Objetivo –
Conte as linhas dos itens que contêm a palavra "screenshot", levando em conta a diferença entre maiúsculas e minúsculas. Dê somente o número.

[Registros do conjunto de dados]
►

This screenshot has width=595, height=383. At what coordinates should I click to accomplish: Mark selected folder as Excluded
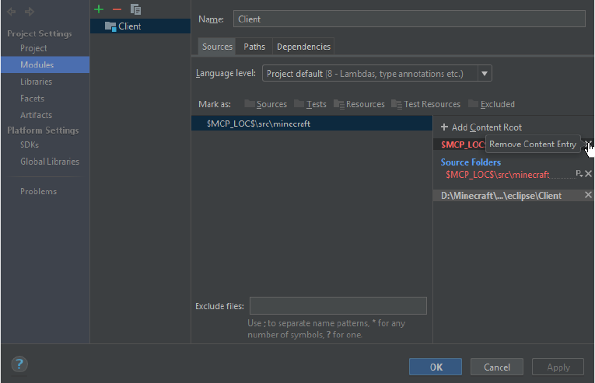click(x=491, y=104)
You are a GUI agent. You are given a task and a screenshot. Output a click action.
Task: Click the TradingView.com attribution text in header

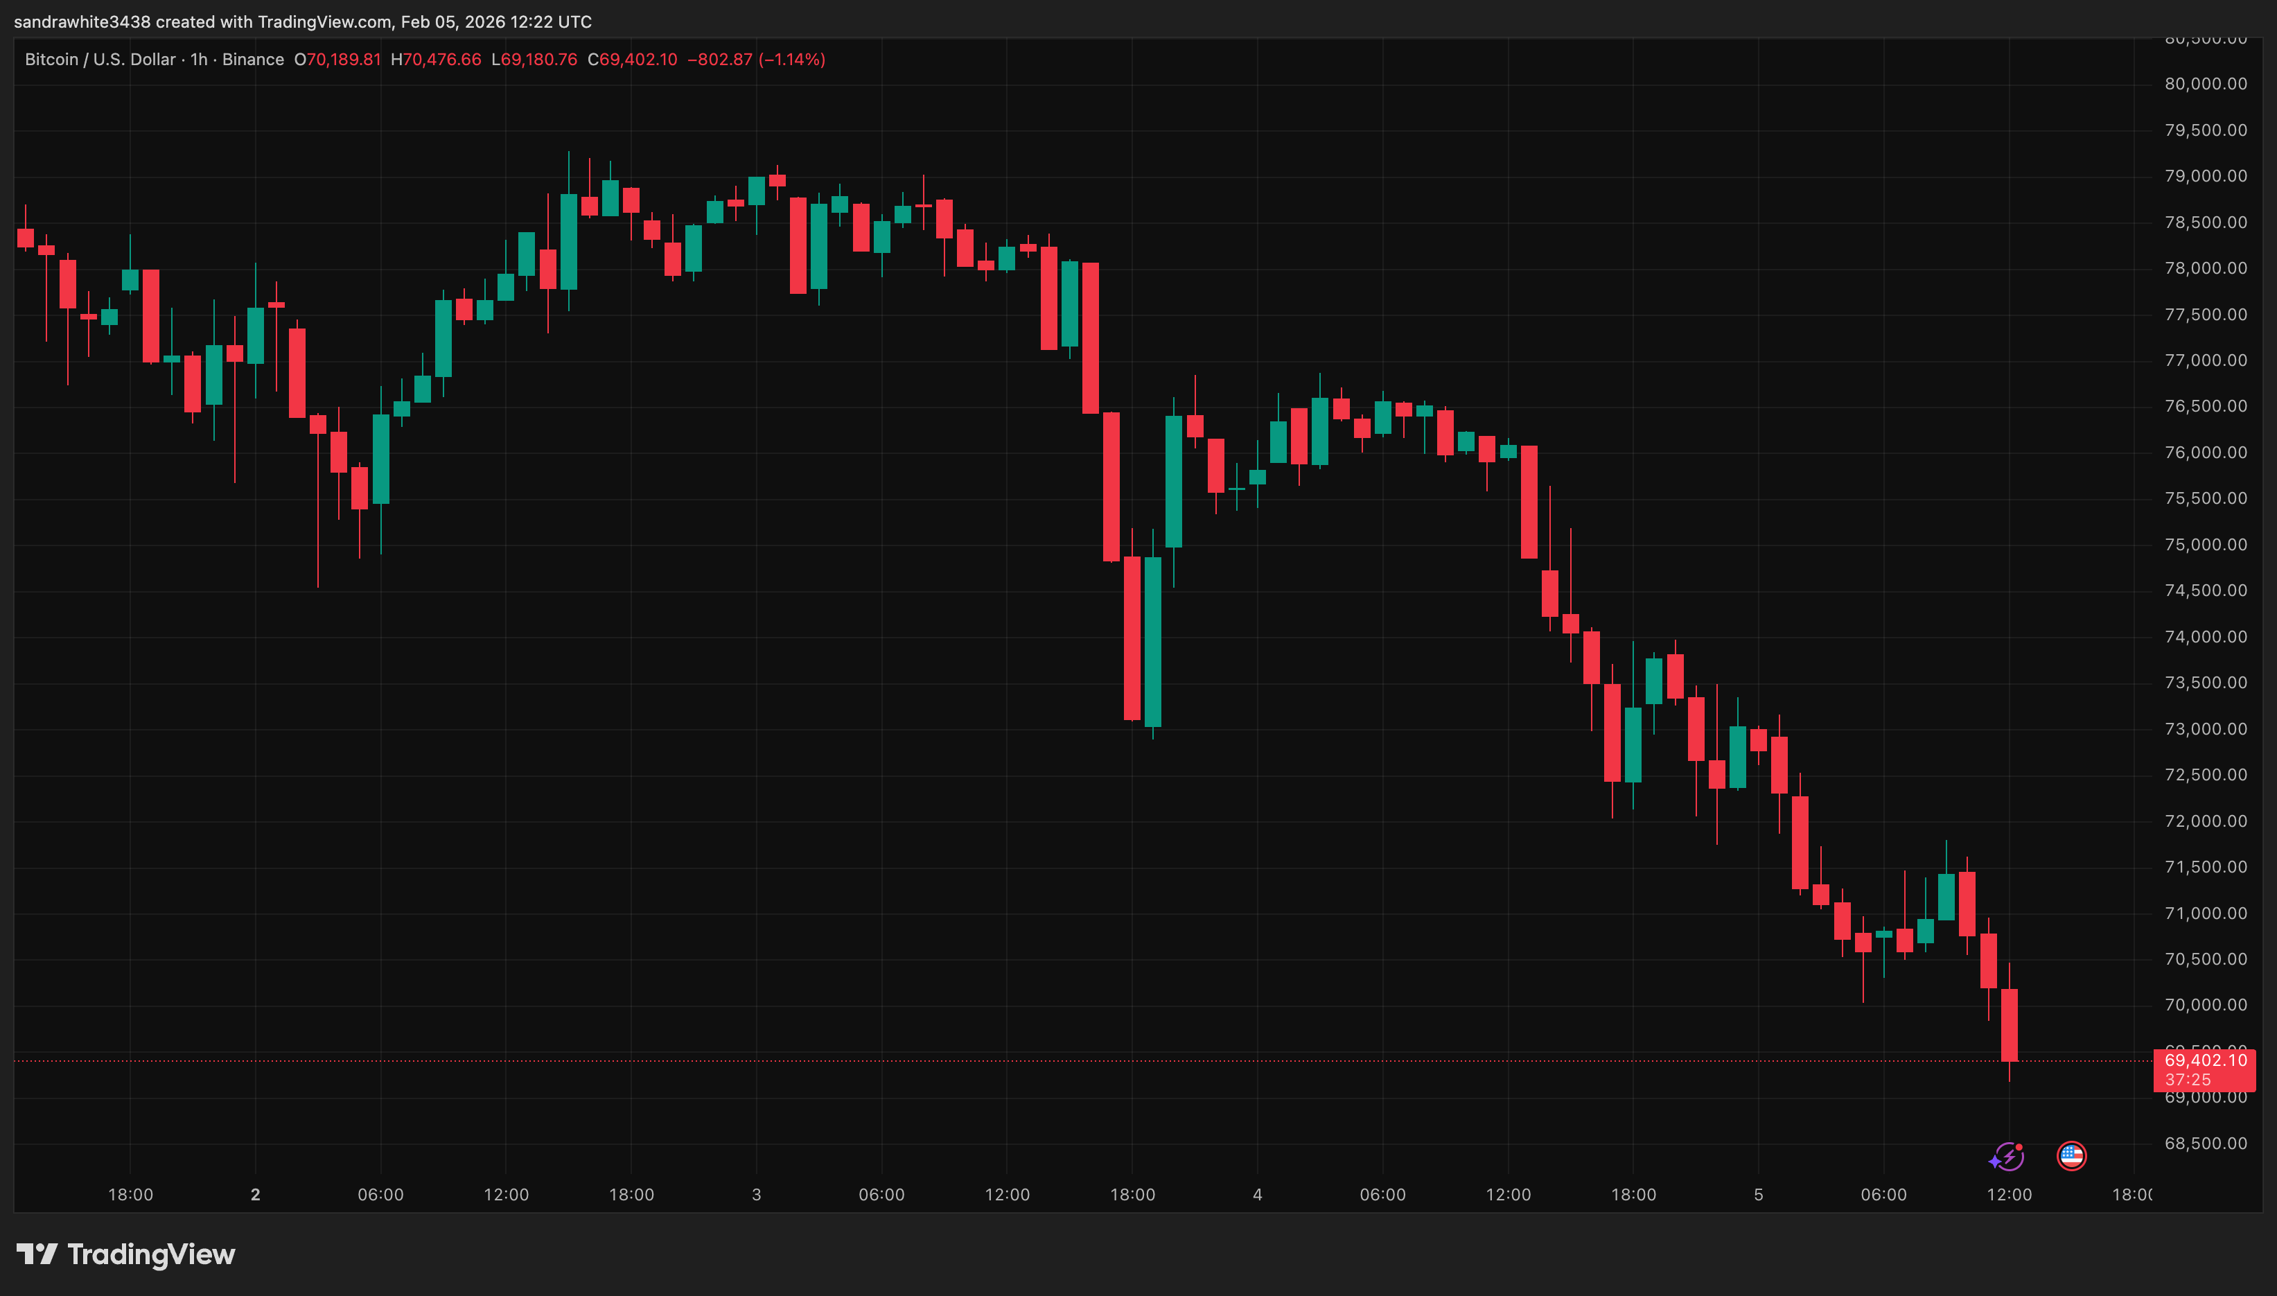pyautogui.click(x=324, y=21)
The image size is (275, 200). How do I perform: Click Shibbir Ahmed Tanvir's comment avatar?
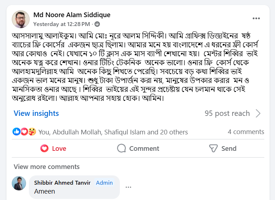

◄

Resolução do exercício –
2